*EXERCISE AIM*:
Everything from the line containing "组合 (182, 376)" to the close of the records below should be output exactly, line by line, with no other lines given.
=== RECORDED DATA ===
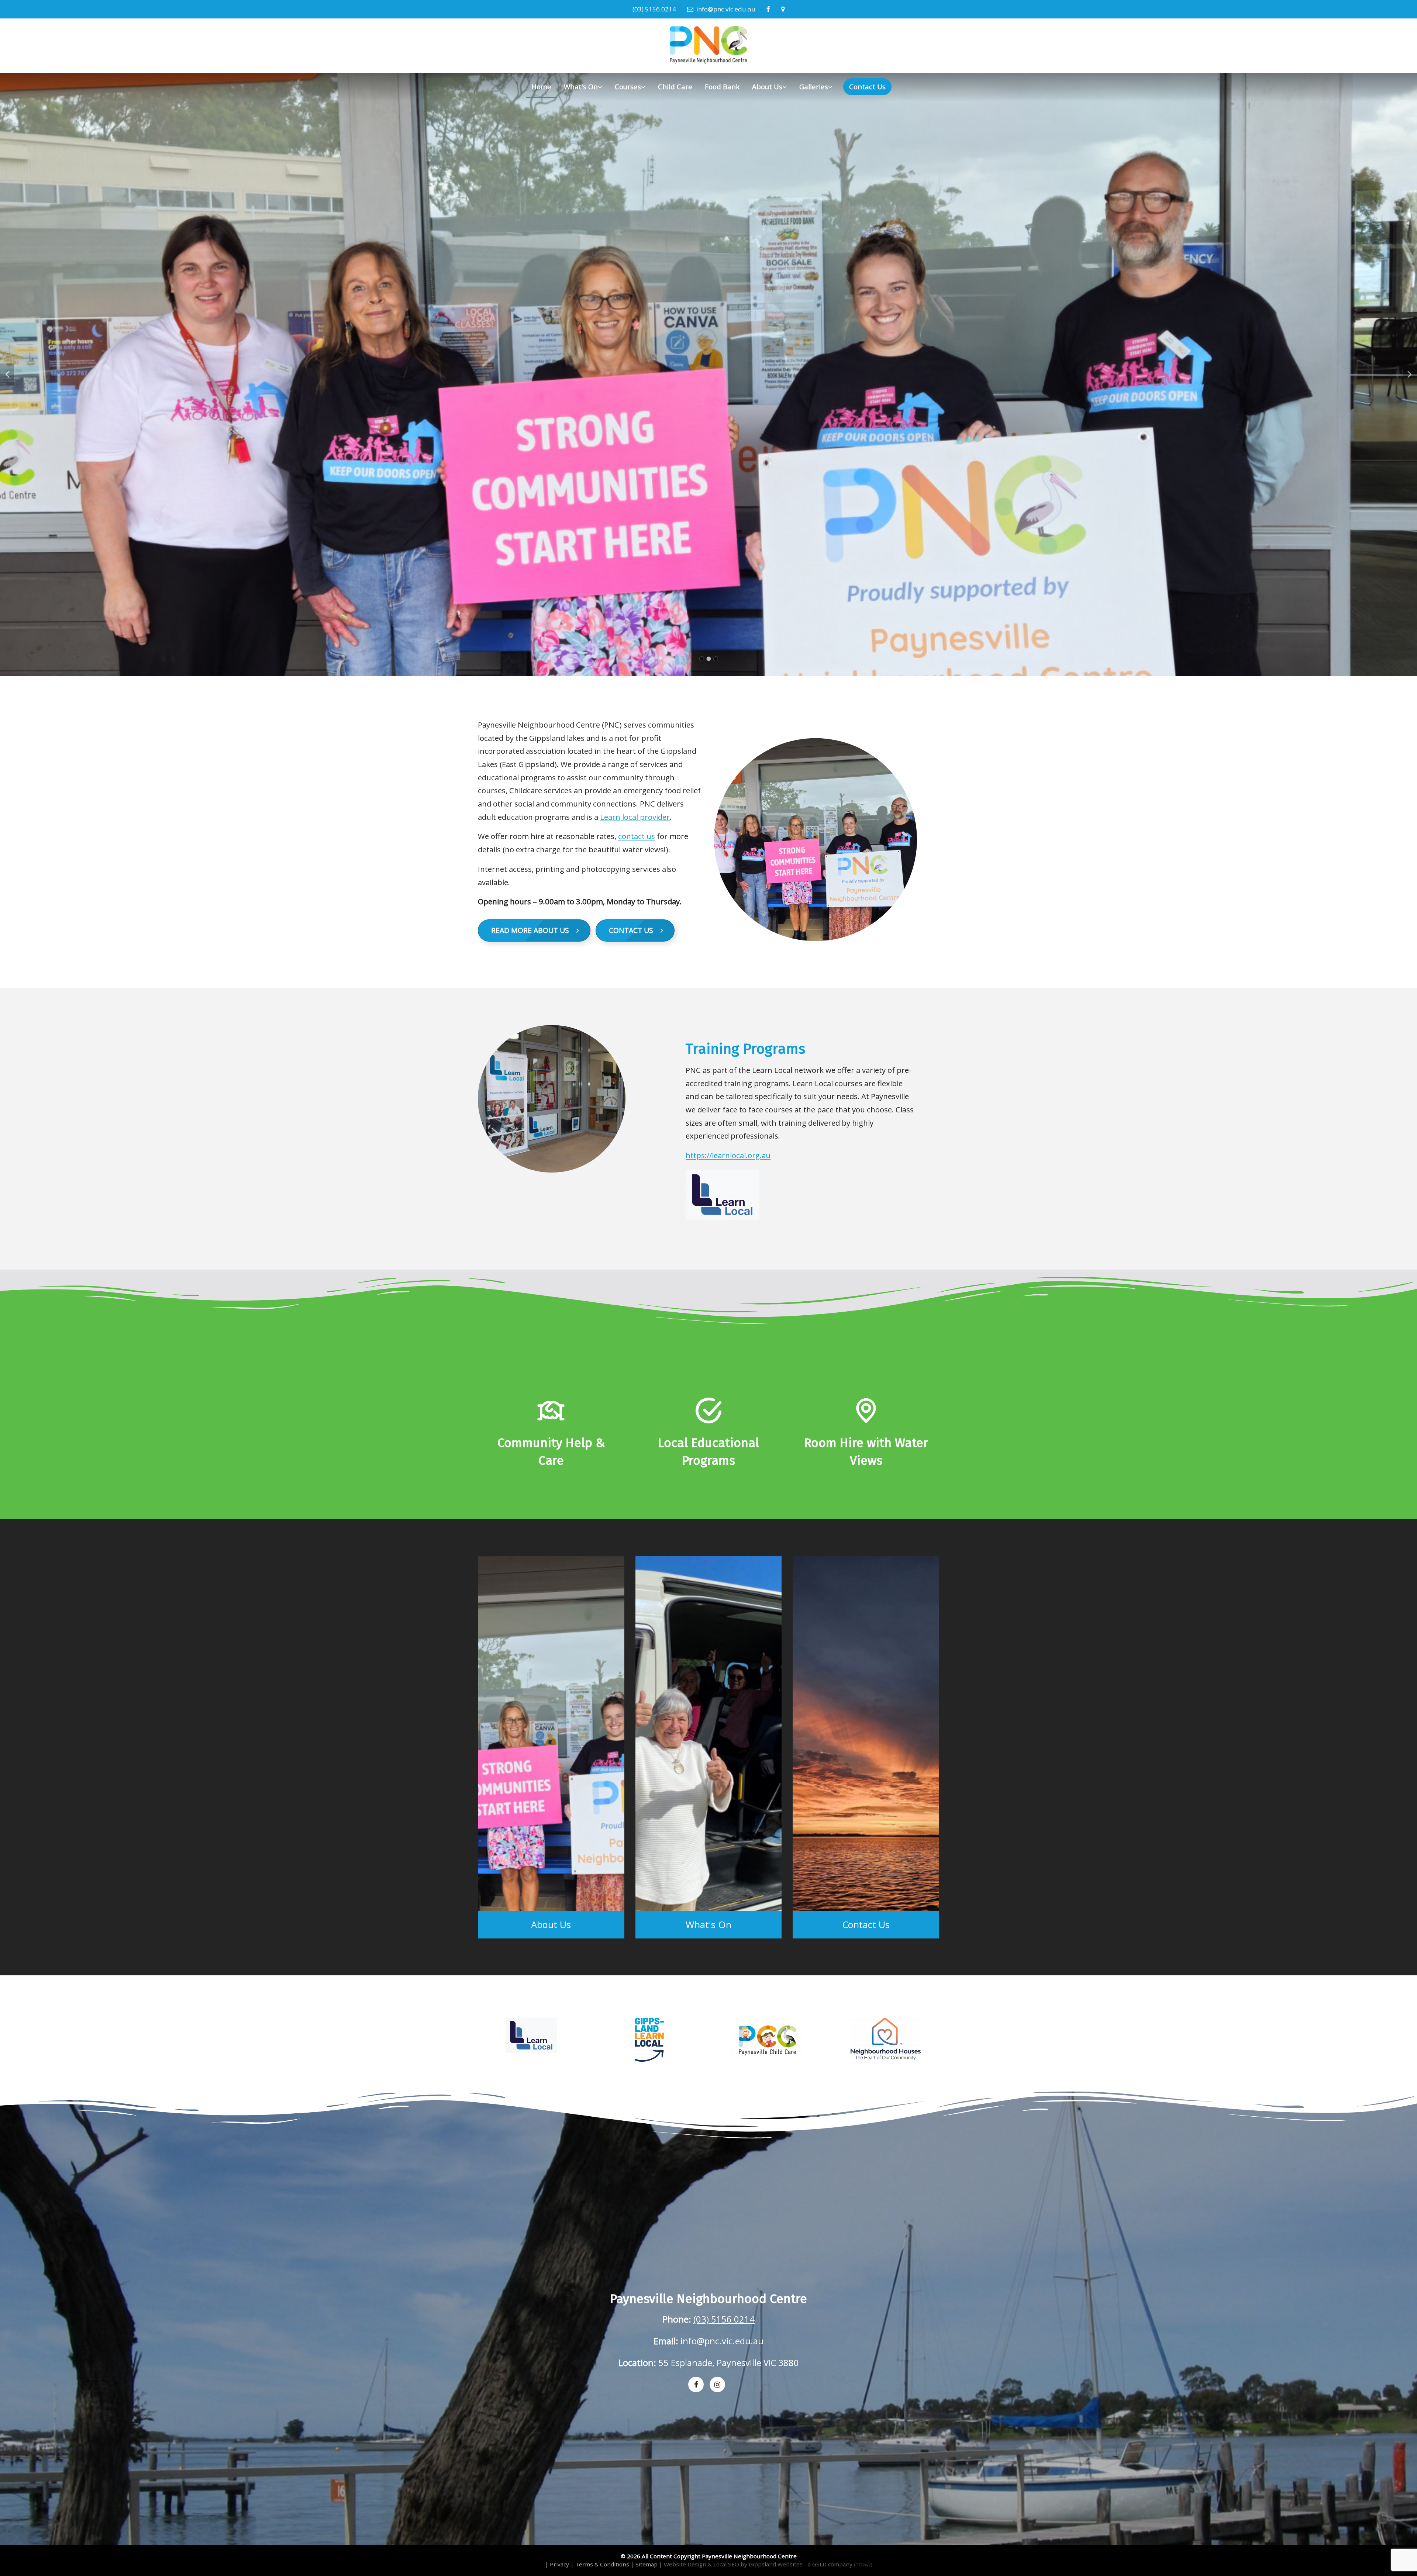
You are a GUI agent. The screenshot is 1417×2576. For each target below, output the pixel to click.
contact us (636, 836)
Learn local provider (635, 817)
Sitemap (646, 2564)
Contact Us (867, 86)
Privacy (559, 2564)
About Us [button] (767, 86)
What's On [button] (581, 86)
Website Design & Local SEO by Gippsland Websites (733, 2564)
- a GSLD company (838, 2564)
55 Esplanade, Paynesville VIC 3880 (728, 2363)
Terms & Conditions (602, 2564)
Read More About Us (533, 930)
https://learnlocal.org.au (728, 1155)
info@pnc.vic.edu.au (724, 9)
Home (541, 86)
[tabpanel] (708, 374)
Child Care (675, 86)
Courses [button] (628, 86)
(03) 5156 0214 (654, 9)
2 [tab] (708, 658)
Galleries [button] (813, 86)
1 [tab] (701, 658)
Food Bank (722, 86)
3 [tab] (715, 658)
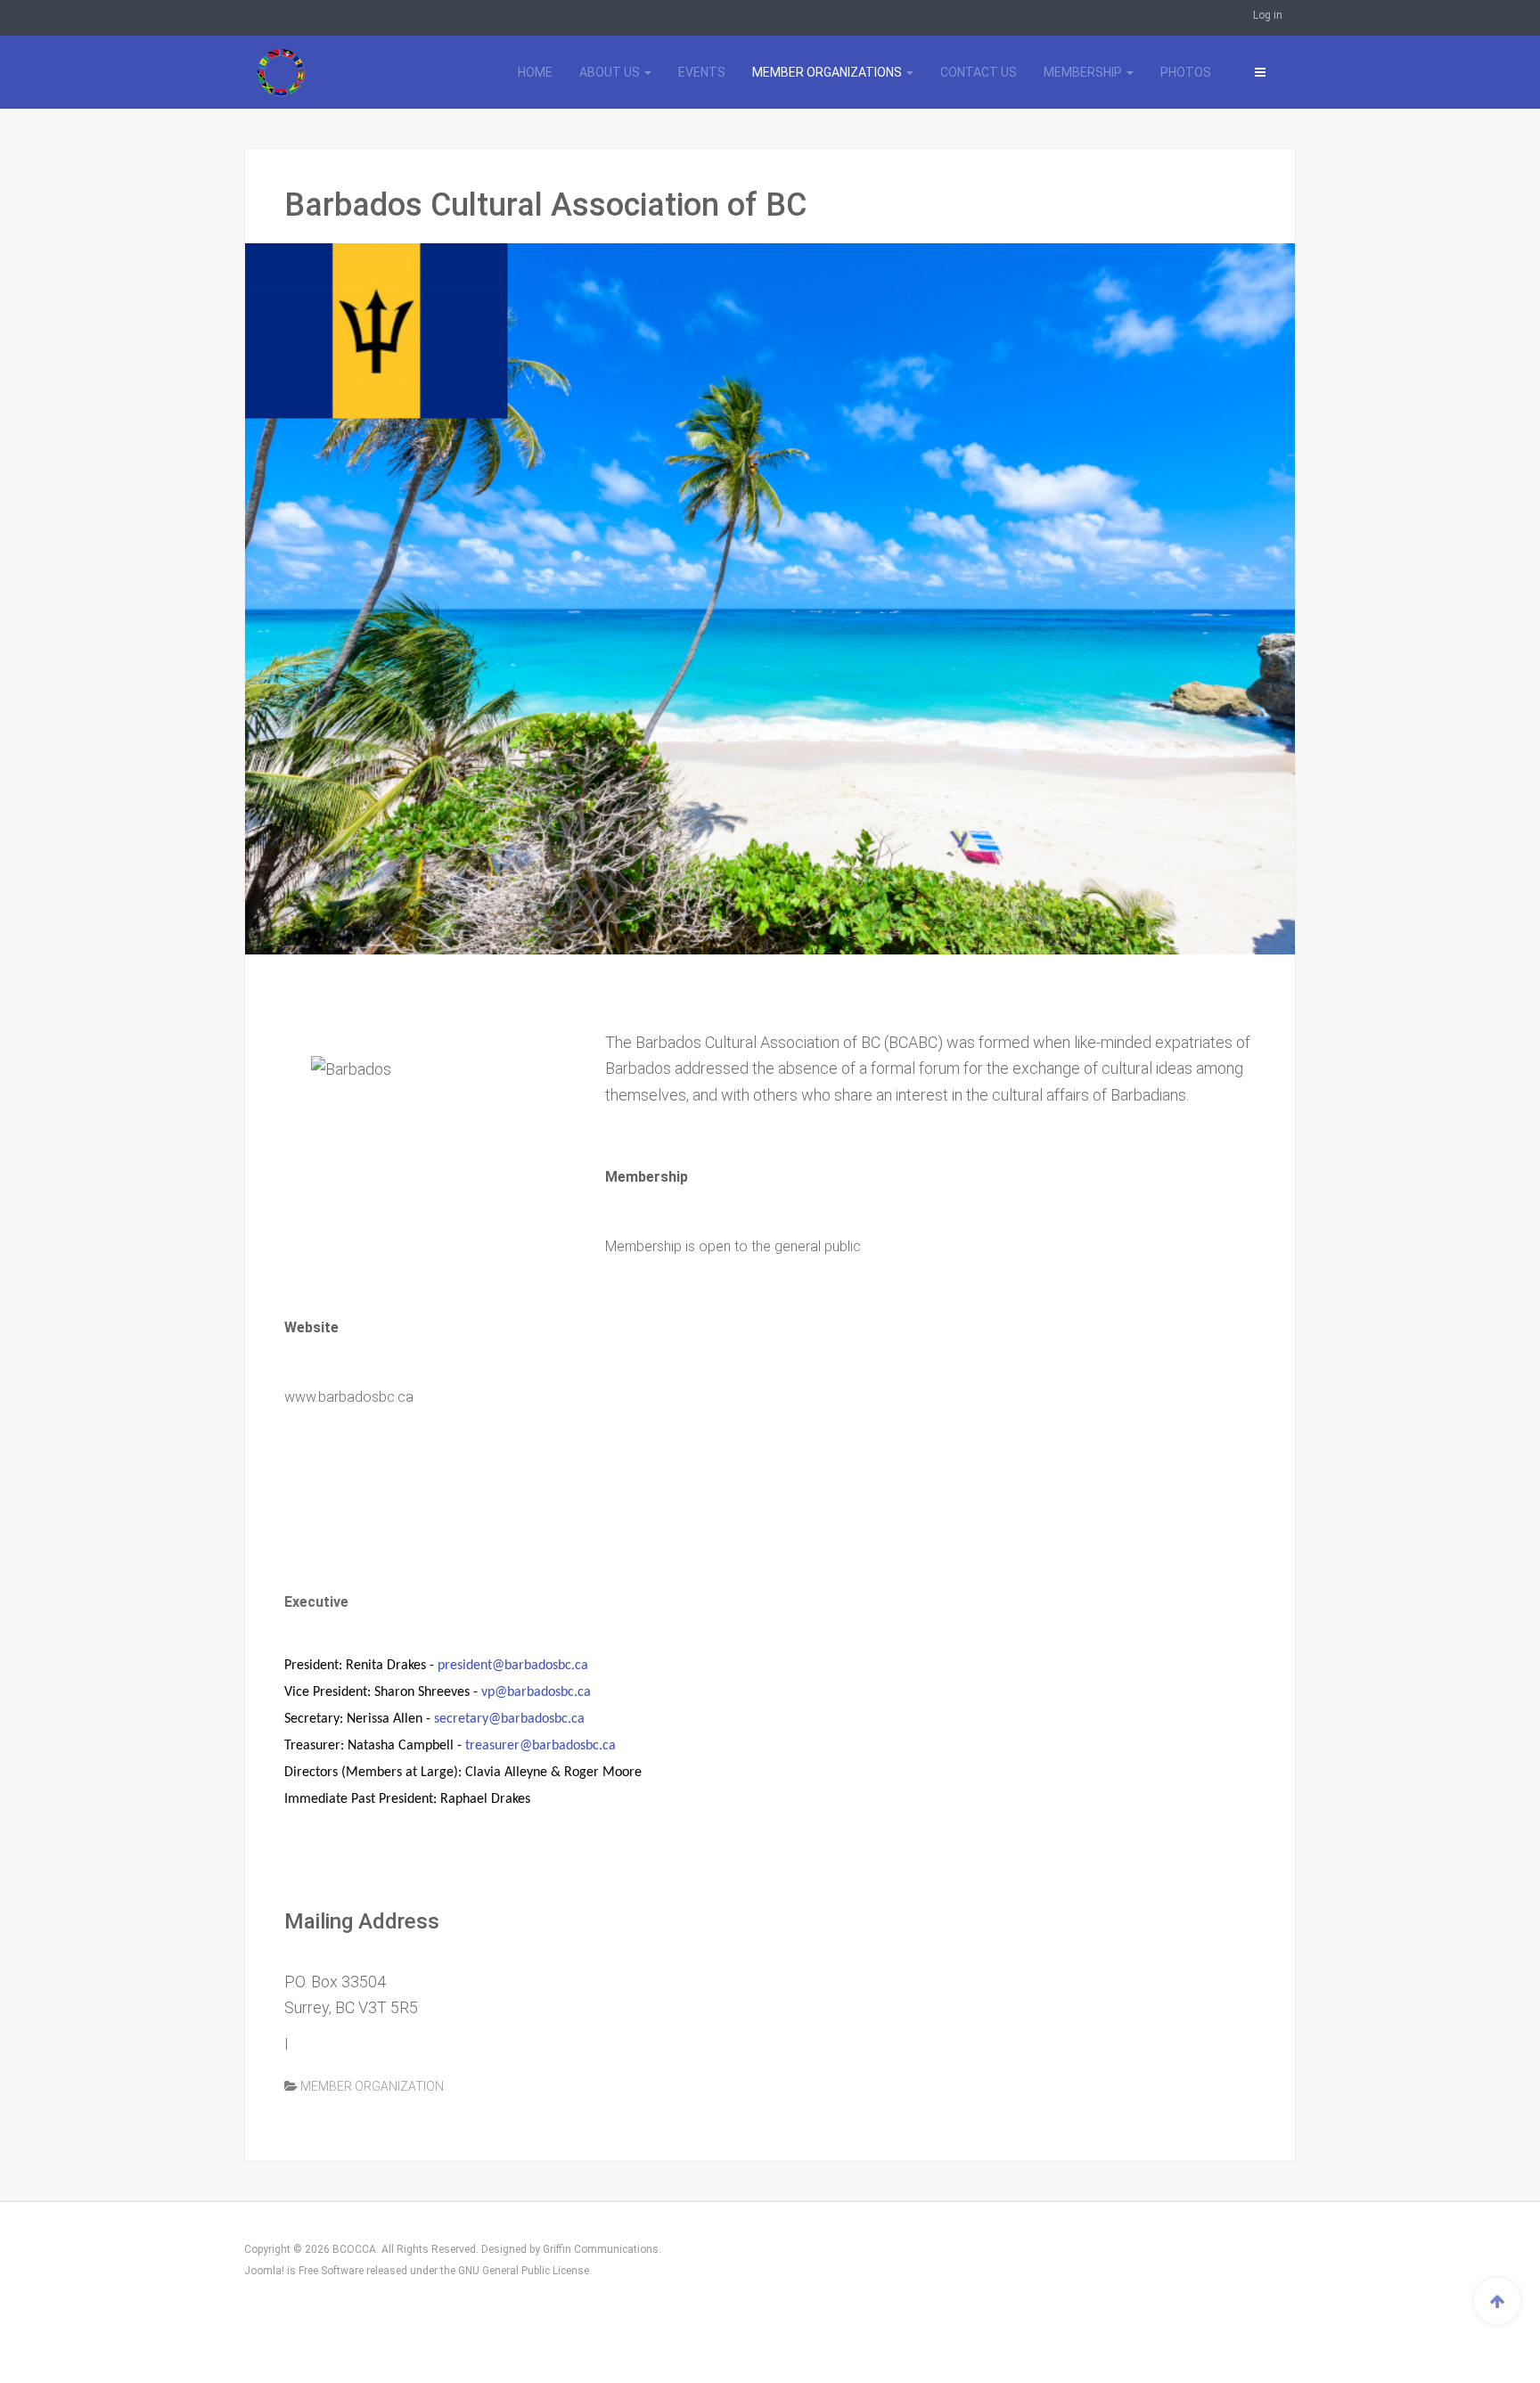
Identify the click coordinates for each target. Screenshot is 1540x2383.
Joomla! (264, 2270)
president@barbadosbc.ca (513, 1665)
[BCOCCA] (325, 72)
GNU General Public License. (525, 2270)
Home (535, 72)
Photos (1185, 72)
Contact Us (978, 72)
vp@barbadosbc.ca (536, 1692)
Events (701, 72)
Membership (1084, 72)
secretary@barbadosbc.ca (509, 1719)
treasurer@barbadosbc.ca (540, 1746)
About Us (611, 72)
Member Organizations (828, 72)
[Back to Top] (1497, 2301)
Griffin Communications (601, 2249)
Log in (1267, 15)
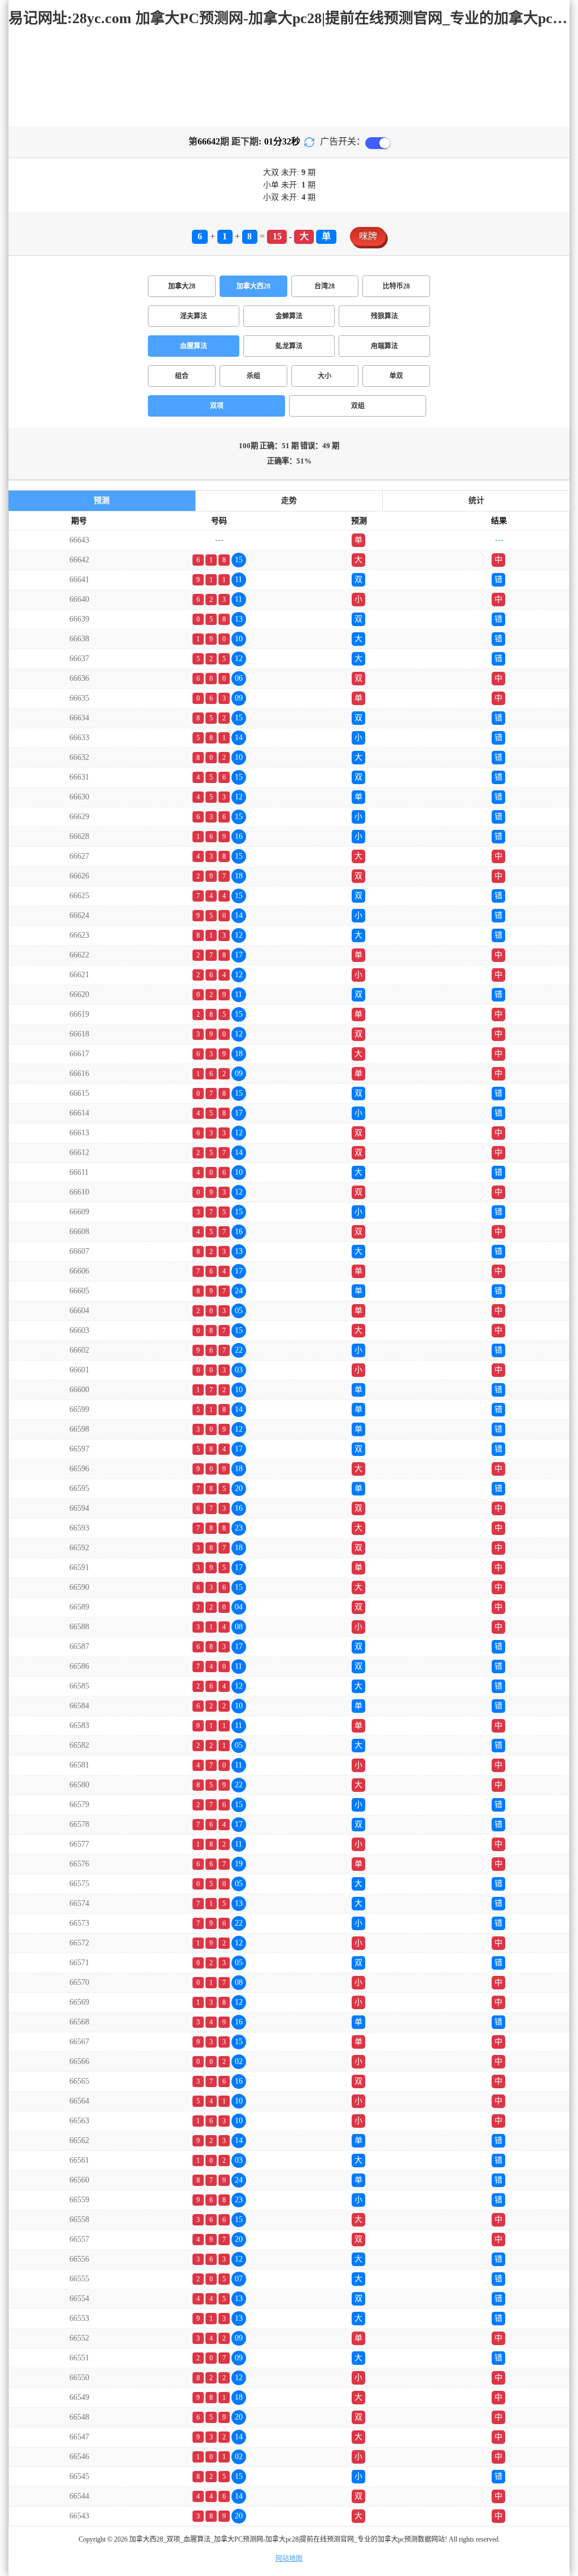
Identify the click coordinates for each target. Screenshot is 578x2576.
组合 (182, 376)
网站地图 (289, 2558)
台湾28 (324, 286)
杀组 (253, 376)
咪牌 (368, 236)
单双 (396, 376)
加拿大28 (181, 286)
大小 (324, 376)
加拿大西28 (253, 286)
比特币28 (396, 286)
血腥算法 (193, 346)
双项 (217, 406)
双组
===
*RESPONSE TO THIS EXERCISE*:
组合 (182, 376)
网站地图 (289, 2558)
台湾28 (324, 286)
杀组 (253, 376)
咪牌 (368, 236)
单双 (396, 376)
加拿大28 (181, 286)
大小 (324, 376)
加拿大西28 (253, 286)
比特币28 (396, 286)
血腥算法 (193, 346)
双项 (217, 406)
双组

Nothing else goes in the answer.